Task brief → Search the entries for the word "toolbar" and report each line that has it.

Data records →
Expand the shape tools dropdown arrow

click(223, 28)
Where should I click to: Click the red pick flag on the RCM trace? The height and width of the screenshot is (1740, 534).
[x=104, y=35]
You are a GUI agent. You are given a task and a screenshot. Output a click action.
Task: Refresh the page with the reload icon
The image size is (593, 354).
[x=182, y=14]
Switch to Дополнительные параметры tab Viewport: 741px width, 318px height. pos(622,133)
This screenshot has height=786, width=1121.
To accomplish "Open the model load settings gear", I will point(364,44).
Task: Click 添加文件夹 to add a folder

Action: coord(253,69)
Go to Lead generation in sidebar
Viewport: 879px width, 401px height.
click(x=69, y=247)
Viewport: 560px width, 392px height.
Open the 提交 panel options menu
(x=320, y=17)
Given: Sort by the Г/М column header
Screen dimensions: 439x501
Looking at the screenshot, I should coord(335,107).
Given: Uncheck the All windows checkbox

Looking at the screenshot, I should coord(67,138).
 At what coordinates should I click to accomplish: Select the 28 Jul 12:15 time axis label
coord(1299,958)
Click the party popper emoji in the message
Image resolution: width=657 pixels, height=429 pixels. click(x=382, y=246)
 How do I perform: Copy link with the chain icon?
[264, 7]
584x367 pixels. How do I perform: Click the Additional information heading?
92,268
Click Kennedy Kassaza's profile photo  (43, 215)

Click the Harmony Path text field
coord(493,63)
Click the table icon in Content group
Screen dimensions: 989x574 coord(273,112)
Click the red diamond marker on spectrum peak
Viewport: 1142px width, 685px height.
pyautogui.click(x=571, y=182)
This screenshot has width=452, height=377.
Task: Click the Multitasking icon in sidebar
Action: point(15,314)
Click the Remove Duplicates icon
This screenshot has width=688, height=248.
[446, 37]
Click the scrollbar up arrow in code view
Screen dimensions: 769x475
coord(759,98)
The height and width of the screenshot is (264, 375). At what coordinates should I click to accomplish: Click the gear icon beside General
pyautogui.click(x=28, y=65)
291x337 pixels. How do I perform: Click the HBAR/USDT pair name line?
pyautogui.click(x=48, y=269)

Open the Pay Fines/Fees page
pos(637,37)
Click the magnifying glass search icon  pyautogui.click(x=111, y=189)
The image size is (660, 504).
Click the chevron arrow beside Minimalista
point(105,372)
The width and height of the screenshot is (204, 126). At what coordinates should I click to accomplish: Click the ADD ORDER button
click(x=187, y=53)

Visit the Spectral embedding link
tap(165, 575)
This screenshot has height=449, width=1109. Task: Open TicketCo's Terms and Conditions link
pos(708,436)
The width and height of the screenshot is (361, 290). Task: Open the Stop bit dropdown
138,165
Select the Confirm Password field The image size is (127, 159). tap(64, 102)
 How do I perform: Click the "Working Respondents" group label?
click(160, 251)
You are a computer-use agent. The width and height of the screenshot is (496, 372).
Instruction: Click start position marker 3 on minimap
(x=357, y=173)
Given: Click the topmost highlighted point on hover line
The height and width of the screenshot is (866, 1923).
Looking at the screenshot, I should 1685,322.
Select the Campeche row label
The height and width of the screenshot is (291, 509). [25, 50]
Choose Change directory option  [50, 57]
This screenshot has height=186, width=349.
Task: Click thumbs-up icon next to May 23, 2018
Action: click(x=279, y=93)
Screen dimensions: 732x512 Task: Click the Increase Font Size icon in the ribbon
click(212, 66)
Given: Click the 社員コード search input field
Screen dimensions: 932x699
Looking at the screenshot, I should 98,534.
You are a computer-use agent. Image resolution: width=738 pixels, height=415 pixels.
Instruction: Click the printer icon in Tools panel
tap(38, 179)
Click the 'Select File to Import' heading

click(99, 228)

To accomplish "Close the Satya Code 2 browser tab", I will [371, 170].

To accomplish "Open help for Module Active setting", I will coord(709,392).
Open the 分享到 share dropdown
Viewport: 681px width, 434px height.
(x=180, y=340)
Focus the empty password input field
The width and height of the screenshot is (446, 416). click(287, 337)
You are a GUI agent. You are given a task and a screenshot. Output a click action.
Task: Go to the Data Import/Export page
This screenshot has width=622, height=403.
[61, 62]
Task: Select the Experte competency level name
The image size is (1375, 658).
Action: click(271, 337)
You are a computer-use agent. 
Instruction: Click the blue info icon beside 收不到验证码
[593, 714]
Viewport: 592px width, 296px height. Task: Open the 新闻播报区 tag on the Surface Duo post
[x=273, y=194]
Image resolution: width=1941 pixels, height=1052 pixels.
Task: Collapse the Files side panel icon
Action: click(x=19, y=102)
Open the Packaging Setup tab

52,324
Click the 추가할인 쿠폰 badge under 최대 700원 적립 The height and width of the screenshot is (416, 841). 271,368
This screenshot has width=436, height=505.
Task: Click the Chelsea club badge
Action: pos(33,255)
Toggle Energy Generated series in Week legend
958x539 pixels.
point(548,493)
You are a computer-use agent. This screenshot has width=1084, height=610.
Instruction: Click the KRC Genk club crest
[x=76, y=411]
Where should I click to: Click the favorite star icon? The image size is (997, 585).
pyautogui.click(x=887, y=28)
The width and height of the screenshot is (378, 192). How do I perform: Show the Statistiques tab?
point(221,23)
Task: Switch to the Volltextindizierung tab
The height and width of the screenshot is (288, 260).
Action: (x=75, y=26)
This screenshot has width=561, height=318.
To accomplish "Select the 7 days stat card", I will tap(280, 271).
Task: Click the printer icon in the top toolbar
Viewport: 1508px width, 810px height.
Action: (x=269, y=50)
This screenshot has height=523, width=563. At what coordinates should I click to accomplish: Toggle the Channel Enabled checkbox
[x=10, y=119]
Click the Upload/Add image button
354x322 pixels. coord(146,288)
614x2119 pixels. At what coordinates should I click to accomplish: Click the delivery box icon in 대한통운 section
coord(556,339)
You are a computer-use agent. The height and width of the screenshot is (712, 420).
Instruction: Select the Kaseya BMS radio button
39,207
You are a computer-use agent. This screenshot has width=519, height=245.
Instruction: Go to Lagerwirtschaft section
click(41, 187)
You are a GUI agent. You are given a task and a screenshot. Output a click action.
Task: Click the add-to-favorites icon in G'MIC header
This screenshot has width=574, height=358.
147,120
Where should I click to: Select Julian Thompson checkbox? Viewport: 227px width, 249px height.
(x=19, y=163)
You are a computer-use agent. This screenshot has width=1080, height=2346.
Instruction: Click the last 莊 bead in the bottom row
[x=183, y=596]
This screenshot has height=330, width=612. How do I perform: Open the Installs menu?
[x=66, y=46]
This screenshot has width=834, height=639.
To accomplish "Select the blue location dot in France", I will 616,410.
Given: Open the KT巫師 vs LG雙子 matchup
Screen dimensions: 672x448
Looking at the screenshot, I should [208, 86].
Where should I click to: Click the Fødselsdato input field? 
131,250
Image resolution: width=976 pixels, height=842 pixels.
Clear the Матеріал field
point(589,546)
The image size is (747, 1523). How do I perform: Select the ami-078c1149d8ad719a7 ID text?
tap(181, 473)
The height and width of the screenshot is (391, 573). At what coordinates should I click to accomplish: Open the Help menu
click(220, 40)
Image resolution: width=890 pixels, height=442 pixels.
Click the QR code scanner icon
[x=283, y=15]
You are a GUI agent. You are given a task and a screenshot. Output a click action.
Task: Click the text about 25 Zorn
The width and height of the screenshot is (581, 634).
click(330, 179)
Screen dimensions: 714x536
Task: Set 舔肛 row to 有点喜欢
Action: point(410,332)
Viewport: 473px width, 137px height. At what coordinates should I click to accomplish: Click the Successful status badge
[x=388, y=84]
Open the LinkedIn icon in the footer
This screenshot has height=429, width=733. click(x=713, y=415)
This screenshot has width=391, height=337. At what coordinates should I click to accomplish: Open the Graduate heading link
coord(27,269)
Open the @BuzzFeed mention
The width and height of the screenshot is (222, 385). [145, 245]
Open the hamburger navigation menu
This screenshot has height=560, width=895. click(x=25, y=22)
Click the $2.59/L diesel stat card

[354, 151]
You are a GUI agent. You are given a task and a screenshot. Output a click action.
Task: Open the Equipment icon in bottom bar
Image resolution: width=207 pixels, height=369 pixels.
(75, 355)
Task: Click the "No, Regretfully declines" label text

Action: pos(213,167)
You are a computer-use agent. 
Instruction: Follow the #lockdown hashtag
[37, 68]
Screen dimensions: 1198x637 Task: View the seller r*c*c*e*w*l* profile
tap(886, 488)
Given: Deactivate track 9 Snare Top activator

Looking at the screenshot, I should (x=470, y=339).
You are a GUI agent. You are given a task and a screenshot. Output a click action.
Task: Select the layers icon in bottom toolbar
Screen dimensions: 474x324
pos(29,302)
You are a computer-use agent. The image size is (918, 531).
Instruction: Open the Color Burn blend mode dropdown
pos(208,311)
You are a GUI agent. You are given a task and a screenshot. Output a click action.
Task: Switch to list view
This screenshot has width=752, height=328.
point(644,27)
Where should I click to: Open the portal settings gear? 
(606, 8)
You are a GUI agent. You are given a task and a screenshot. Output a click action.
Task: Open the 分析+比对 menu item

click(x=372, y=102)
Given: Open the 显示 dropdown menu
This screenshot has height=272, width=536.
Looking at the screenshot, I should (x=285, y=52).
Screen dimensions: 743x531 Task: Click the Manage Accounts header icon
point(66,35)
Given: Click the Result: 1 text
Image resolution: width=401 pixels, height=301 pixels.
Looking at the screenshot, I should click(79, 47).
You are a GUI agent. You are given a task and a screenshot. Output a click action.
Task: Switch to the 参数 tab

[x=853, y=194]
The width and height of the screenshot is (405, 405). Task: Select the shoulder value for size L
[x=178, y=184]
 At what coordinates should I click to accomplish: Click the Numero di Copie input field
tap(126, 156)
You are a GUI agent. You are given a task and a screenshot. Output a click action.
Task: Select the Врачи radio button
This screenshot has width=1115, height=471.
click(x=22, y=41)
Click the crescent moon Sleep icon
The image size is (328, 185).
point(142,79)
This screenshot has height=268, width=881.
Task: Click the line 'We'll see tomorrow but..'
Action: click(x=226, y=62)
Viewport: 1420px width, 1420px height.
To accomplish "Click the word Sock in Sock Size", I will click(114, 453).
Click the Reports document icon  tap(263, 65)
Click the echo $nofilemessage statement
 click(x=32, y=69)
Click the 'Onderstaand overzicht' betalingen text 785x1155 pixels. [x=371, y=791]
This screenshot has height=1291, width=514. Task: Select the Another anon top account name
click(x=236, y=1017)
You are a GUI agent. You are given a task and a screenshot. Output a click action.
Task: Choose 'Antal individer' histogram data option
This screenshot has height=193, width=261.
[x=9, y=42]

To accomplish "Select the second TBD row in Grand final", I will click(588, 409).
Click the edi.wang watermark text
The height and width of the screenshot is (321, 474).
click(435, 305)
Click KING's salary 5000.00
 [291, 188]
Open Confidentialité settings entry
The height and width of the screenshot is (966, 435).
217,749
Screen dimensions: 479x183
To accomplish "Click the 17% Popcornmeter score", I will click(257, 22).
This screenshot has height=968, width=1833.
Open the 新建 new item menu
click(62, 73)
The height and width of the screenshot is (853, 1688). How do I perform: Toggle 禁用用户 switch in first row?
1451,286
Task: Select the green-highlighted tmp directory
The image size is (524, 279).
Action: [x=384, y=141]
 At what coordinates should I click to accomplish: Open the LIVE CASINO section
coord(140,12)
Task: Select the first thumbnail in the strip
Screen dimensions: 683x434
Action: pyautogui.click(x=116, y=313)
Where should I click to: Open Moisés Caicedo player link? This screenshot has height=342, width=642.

Output of the exercise →
Task: Click the printer icon in the top toolbar
Task: Select the layers icon in bottom toolbar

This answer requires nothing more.